Saturday, May 28, 2016

Stop, Look, and Listen

“Stop, Look, and Listen.” Everyone is familiar with these signs at railroad crossings, but those same words can also help you improve your writing.

Know when to stop. That’s probably the primary thing that separates beginning from seasoned writers. In the beginning, you sometimes feel that when you’re on a roll, you should just keep on going. But learning to know when to stop writing will help you write tighter and avoid rambling.

While it’s important to come to a logical conclusion, it’s just as important to say what you have to say in a compact way. Back in the mid-1990s, writing for the Internet caught many professional writers off guard. Many had been used to writing longer pieces for magazines, but the writing for Web sites required them to write short articles. For many, writing shorter meant working harder because they didn’t have to write as compactly before.

When you’re involved in writing an article, story, or book, do you take the time to look at the piece overall? If you try to do that while you’re writing, it can be distracting. Instead, put the piece aside for while. Doing so will give you some distance from it, thus giving your brain time to forget it for a while. Reading over your work at another time gives you some perspective—a chance to see the bigger picture. It’s then and only then that you’ll be able to tell if what you’ve been writing makes sense.

Join a writers’ group and listen to what the other members have to say about your work. It’s important that any group you join has a leader whose skills are more advanced than those of the members of the group. Only in this way will personalities not enter into discussions as much, thus resulting in more honest critiques. Learn to listen to what others have to say about your writing while at the same time learn how to constructively critique others’ work.

Of course, some members of the group may dwell on grammar and such. That’s good, but you also want to encourage feedback about your content, length, and style. The real purpose of joining a writers’ group is to improve each others' writing, not to massage egos.

Also, listen to authors by reading their work. Learn to read like a writer, being on the lookout for techniques that you can use in your own work. Really listen to the way another writer tells his or her story or the way they delve into a subject in their article. Most people read an article, for instance, without looking at who wrote it. You need to be aware of the writer and be on the lookout for other works written by the same person.

Pay attention to how other writing sounds. If you like the way a piece reads, read a section out loud to yourself or into a digital recorder. Then listen to it several times to pick up its rhythm and style. Really listen then try it in your own writing.
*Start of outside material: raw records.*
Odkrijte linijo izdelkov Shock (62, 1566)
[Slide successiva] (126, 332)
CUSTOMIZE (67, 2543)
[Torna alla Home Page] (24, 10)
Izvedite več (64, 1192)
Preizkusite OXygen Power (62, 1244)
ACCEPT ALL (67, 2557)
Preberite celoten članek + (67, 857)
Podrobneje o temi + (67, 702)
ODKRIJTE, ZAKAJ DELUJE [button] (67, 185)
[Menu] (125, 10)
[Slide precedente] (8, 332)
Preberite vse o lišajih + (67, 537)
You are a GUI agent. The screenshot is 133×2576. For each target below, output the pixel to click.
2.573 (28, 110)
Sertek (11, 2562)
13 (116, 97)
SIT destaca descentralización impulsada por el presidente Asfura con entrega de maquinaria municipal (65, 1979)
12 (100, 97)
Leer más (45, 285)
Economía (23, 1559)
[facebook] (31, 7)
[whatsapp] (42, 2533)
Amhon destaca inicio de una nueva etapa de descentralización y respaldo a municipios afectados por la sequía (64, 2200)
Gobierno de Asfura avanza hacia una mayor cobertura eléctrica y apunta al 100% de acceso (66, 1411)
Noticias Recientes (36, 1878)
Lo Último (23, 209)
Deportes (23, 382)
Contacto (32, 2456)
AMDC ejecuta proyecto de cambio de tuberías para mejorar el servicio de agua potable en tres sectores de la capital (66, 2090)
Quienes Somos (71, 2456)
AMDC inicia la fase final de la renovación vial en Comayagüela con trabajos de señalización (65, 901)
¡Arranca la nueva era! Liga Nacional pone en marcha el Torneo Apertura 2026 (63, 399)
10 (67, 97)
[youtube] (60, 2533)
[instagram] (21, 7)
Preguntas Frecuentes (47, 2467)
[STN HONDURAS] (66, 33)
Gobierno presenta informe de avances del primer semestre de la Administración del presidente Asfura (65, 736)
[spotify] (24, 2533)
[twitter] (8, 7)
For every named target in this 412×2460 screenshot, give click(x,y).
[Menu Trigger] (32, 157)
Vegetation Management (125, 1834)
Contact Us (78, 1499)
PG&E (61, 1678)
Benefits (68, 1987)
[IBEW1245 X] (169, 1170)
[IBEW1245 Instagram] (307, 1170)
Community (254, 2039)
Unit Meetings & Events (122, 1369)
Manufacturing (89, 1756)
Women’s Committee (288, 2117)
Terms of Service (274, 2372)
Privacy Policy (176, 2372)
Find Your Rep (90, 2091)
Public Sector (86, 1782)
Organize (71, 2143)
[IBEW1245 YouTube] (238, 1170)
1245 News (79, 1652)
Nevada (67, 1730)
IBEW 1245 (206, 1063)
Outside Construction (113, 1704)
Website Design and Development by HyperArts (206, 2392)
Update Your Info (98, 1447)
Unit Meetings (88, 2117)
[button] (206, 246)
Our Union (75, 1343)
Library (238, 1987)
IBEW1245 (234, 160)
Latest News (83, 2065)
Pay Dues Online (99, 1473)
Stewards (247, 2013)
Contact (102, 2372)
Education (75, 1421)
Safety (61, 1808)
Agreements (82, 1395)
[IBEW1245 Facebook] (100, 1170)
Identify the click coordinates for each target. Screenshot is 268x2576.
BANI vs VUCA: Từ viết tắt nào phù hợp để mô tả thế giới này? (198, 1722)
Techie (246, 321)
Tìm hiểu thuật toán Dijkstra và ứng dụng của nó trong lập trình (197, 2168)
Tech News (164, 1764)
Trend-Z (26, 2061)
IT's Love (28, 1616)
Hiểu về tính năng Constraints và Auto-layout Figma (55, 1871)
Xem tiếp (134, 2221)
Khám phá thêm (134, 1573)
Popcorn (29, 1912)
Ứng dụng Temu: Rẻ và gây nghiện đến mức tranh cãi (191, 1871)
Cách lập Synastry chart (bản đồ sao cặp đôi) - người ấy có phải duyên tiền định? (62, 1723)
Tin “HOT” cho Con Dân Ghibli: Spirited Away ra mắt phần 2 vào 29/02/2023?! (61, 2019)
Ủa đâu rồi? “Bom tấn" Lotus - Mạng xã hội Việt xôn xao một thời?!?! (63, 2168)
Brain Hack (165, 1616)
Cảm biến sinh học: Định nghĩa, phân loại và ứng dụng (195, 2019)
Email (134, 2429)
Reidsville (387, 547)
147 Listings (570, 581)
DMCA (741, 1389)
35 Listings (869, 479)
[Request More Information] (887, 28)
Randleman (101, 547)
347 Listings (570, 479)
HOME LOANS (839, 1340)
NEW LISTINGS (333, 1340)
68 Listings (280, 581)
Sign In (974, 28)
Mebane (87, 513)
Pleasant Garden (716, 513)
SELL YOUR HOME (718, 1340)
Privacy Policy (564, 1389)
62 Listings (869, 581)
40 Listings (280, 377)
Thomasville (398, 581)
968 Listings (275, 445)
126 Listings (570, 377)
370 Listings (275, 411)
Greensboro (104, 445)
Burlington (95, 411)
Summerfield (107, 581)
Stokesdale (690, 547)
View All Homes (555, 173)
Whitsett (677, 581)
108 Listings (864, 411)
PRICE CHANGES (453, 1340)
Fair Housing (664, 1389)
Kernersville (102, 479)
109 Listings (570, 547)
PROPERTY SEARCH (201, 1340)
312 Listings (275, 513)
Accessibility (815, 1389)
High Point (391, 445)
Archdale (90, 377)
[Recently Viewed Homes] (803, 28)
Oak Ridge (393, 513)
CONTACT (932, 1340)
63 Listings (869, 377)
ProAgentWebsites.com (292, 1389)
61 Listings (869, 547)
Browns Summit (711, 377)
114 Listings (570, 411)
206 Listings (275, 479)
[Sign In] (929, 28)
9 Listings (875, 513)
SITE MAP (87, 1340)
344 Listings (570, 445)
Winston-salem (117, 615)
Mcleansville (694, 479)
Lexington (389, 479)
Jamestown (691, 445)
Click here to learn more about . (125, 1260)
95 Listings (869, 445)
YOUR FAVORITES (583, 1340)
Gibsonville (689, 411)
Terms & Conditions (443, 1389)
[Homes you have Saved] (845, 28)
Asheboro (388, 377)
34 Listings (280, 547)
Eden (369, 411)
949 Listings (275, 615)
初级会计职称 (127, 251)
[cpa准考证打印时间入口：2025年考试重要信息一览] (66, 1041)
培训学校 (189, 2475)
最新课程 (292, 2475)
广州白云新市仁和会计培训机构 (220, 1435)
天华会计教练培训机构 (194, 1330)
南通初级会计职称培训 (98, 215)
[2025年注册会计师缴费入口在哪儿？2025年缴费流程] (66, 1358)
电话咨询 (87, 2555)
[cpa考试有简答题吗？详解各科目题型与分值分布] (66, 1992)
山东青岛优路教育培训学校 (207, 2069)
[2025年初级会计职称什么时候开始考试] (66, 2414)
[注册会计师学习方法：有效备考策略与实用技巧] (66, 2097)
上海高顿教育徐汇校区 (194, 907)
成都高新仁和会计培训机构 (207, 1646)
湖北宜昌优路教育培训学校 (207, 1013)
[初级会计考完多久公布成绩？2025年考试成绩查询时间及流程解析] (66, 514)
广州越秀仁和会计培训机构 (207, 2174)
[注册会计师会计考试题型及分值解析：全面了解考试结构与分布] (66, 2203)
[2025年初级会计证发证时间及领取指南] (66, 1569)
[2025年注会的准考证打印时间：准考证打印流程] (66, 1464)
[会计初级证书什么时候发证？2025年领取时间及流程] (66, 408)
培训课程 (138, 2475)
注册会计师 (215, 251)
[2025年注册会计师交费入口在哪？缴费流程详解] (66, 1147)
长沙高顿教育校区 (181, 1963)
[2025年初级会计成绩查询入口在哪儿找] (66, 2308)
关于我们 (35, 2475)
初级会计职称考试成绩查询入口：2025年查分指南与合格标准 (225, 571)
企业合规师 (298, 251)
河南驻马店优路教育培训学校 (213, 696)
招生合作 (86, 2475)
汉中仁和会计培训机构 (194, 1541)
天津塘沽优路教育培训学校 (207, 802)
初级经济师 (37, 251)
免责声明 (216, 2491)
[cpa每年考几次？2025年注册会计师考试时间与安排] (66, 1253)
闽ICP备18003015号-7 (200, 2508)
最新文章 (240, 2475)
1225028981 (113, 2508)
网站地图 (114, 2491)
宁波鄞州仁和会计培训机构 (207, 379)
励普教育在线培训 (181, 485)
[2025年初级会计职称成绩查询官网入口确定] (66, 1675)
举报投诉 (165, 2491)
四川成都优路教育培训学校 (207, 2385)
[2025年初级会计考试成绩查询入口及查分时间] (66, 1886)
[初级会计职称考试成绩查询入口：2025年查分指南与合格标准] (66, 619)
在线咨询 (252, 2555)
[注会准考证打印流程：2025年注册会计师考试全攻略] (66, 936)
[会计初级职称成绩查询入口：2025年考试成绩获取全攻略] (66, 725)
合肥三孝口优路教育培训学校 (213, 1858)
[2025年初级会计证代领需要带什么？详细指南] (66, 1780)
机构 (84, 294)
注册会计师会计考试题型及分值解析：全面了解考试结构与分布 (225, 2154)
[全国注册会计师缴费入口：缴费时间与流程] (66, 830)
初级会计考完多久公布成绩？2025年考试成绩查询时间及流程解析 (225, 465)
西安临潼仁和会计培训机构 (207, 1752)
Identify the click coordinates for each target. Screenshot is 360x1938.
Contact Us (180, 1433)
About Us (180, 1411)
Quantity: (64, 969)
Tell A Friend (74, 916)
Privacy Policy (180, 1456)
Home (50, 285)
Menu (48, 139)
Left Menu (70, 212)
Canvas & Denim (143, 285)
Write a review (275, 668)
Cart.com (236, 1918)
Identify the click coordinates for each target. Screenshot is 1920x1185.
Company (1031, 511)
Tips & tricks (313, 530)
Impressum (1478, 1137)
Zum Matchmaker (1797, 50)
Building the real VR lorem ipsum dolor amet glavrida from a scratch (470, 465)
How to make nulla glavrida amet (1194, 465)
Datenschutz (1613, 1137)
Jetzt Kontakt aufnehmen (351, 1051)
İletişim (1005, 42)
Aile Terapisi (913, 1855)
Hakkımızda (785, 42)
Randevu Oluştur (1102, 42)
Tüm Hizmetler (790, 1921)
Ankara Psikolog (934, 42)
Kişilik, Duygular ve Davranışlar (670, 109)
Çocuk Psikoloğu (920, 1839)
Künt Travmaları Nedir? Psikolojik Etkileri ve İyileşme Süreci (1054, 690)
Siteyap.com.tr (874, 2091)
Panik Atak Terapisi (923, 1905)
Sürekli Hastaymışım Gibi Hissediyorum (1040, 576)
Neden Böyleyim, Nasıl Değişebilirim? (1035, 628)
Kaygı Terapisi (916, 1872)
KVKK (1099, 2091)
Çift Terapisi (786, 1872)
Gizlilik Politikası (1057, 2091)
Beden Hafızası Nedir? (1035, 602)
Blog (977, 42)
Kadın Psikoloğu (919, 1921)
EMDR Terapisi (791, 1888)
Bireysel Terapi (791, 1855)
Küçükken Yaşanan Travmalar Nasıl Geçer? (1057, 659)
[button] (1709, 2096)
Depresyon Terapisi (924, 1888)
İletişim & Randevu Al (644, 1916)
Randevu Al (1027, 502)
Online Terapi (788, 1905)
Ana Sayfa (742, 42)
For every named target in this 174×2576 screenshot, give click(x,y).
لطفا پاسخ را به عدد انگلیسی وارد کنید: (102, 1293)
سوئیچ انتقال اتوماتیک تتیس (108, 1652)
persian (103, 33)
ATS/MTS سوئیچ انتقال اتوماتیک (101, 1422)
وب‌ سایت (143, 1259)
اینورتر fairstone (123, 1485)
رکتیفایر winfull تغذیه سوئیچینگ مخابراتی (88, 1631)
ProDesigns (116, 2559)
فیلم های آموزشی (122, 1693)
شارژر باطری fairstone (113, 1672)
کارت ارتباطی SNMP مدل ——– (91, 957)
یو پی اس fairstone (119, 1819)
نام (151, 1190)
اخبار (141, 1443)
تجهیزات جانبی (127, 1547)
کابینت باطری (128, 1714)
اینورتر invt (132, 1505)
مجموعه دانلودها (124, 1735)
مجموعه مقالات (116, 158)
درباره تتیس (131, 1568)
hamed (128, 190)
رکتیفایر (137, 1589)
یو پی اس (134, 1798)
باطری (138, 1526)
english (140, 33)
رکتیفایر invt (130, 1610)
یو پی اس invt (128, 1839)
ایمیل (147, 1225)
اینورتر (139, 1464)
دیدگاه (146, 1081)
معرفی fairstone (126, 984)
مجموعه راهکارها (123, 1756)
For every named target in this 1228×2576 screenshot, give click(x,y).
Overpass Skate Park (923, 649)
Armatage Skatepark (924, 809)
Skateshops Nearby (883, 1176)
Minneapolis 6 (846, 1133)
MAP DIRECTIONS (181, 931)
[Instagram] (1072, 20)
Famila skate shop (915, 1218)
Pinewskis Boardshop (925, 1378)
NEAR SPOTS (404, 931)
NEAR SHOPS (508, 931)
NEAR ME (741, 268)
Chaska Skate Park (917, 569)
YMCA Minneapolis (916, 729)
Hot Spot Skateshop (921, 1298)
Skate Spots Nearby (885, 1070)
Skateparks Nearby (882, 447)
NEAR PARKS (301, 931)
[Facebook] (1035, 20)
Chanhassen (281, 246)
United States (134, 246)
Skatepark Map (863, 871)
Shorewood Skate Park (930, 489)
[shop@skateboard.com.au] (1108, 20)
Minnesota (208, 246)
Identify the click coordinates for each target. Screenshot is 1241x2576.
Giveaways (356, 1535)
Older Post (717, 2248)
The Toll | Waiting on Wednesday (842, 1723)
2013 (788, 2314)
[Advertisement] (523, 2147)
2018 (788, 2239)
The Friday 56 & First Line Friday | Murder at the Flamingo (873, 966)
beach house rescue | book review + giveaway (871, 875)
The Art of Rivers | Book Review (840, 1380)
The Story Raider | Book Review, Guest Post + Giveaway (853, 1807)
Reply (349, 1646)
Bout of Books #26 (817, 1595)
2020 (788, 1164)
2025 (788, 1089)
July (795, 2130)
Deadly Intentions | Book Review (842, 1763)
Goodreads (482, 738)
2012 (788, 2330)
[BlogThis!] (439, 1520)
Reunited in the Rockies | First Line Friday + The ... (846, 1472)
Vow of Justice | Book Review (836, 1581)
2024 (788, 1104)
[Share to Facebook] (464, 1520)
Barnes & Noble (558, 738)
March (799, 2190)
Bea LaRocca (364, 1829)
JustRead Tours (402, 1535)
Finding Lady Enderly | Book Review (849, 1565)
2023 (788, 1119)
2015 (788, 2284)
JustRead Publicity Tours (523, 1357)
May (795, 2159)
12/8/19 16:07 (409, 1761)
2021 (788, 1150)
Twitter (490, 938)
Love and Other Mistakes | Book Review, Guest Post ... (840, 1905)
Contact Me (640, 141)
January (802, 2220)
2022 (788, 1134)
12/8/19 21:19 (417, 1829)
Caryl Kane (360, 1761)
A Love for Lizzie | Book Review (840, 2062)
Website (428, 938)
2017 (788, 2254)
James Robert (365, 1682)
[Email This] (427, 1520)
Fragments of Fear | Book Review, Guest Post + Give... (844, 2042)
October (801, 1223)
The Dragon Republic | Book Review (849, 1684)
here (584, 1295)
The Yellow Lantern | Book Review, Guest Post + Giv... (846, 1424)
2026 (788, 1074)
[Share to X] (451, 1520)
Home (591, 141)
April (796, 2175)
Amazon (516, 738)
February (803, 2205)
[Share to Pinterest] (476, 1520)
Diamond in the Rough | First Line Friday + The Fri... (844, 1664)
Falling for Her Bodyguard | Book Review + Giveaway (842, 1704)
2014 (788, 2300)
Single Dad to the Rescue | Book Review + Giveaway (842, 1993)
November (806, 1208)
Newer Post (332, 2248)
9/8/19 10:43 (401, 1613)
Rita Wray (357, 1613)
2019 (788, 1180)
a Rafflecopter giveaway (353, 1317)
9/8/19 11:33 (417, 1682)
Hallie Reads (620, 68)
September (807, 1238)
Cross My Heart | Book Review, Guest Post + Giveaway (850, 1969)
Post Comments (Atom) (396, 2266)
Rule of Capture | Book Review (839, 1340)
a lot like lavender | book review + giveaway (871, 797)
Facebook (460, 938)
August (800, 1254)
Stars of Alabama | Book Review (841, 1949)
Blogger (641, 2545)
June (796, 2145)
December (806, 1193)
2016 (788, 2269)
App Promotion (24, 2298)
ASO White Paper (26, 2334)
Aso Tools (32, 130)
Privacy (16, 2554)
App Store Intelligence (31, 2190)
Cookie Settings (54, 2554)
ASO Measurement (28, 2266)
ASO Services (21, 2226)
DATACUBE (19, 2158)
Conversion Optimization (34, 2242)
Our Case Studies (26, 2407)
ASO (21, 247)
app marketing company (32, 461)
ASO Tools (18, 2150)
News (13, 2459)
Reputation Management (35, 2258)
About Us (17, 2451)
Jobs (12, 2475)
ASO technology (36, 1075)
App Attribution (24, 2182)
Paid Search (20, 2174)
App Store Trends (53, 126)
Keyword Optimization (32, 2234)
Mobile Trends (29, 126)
You might also consider taking a writing class to help improve your skills. If you’re just starting out, take a good foundation course in creative writing, for example.  But if you’ve been writing a while, take classes focused on the type of writing you do. An alternative is to attend writers’ workshops and conferences.

When you finally get your big break, and an editor wants to work with you, be sure you’re ready to listen. Don’t be defensive. Don’t be argumentative. Listen. Listen to his or her feedback. Most editors have enough experience under their belt to know a good writer when they come across one. Even if your work is a bit rough around the edges, a good editor will work with you to improve it. They want what’s best for you and your story, and good editors always have a vision for what your article, story, or book can really be. Listen to them and let them guide you.